Question

Three identical bodies of mass $M$ are located at the vertices of an equilateral triangle of side $L$. They revolve under the effect of mutual gravitational force in a circular orbit, circumscribing the triangle while preserving the equilateral triangle.
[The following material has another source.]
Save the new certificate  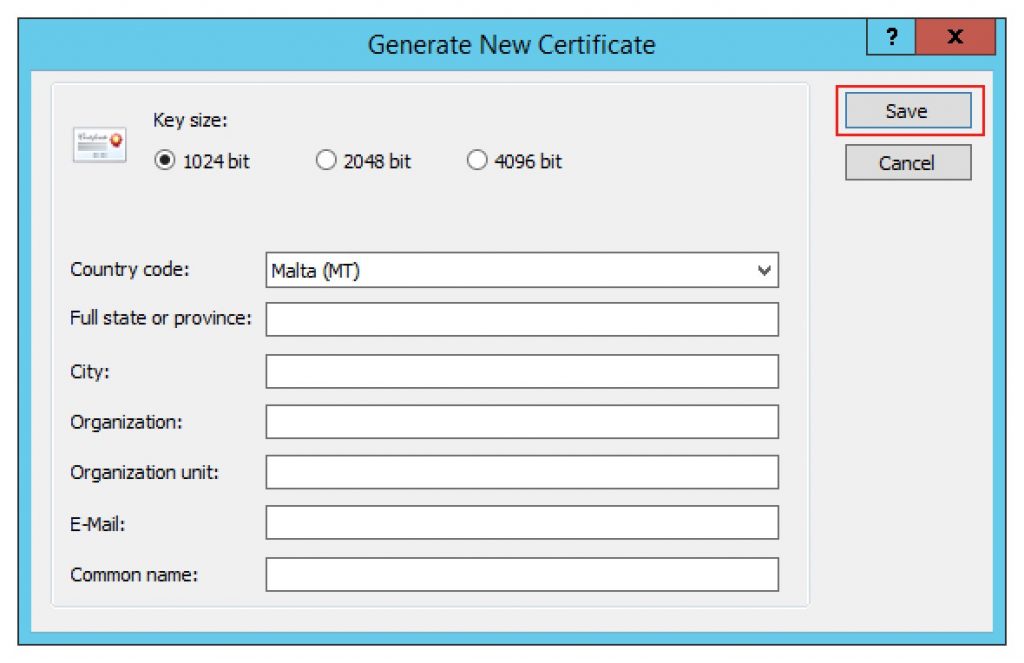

Their orbital velocity is

• A. $\sqrt{\frac{G M}{L}}$
• B. $\sqrt{\frac{3 G M}{2 L}}$
• C. $\sqrt{\frac{3 G M}{L}}$
• D. $\sqrt{\frac{2 G M}{3 L}}$

Answer 1

Answer: (A)

From figure, $\frac{L}{2}=r \cos 30^{\circ}=\frac{\sqrt{3}}{2} r$ or $r=\frac{L}{\sqrt{3}}$
The net force of attraction on mass at
$A$ due to masses at $B$ and $C$ is
$F_{A}=2\left[\frac{G M^{2}}{L^{2}}\right] \cos 30^{\circ}=\left[\frac{G M^{2}}{L^{2}} \sqrt{3}\right]$
As this force provides the necessary centripetal force,
$\therefore \quad \frac{M v^{2}}{r}=\frac{G M^{2}}{L^{2}} \sqrt{3}$ or $\frac{M v^{2} \sqrt{3}}{L}=\frac{G M^{2} \sqrt{3}}{L^{2}} \therefore v=\sqrt{\frac{G M}{L}}$